Stored items from a collection:
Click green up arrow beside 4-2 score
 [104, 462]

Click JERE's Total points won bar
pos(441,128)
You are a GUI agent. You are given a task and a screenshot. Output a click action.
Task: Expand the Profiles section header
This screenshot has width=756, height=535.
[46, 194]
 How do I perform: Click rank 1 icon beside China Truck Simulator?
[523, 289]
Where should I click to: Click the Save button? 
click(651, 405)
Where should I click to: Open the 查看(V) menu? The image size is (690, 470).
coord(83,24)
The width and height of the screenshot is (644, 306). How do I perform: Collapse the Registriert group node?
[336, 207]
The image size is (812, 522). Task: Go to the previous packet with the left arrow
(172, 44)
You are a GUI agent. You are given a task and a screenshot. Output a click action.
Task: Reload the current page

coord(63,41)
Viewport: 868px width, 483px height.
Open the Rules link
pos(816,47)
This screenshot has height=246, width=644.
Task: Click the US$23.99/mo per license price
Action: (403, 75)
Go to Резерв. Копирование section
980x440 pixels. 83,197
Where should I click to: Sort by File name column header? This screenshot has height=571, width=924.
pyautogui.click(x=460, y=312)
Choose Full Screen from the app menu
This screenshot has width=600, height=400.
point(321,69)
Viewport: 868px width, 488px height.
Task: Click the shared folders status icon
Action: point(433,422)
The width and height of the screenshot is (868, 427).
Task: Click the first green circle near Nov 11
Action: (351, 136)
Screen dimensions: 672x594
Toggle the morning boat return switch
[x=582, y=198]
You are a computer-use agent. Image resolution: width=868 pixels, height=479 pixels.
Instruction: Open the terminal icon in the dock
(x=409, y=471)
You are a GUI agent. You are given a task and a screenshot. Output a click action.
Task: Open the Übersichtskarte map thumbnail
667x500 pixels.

**TASK PROMPT**: Down to the last line, reproduce the entries above precisely.

**EXERCISE RESPONSE**:
Click green up arrow beside 4-2 score
 [104, 462]

Click JERE's Total points won bar
pos(441,128)
You are a GUI agent. You are given a task and a screenshot. Output a click action.
Task: Expand the Profiles section header
This screenshot has width=756, height=535.
[46, 194]
 How do I perform: Click rank 1 icon beside China Truck Simulator?
[523, 289]
Where should I click to: Click the Save button? 
click(651, 405)
Where should I click to: Open the 查看(V) menu? The image size is (690, 470).
coord(83,24)
The width and height of the screenshot is (644, 306). How do I perform: Collapse the Registriert group node?
[336, 207]
The image size is (812, 522). Task: Go to the previous packet with the left arrow
(172, 44)
You are a GUI agent. You are given a task and a screenshot. Output a click action.
Task: Reload the current page

coord(63,41)
Viewport: 868px width, 483px height.
Open the Rules link
pos(816,47)
This screenshot has height=246, width=644.
Task: Click the US$23.99/mo per license price
Action: (403, 75)
Go to Резерв. Копирование section
980x440 pixels. 83,197
Where should I click to: Sort by File name column header? This screenshot has height=571, width=924.
pyautogui.click(x=460, y=312)
Choose Full Screen from the app menu
This screenshot has width=600, height=400.
point(321,69)
Viewport: 868px width, 488px height.
Task: Click the shared folders status icon
Action: point(433,422)
The width and height of the screenshot is (868, 427).
Task: Click the first green circle near Nov 11
Action: (351, 136)
Screen dimensions: 672x594
Toggle the morning boat return switch
[x=582, y=198]
You are a computer-use agent. Image resolution: width=868 pixels, height=479 pixels.
Instruction: Open the terminal icon in the dock
(x=409, y=471)
You are a GUI agent. You are given a task and a screenshot. Output a click action.
Task: Open the Übersichtskarte map thumbnail
667x500 pixels.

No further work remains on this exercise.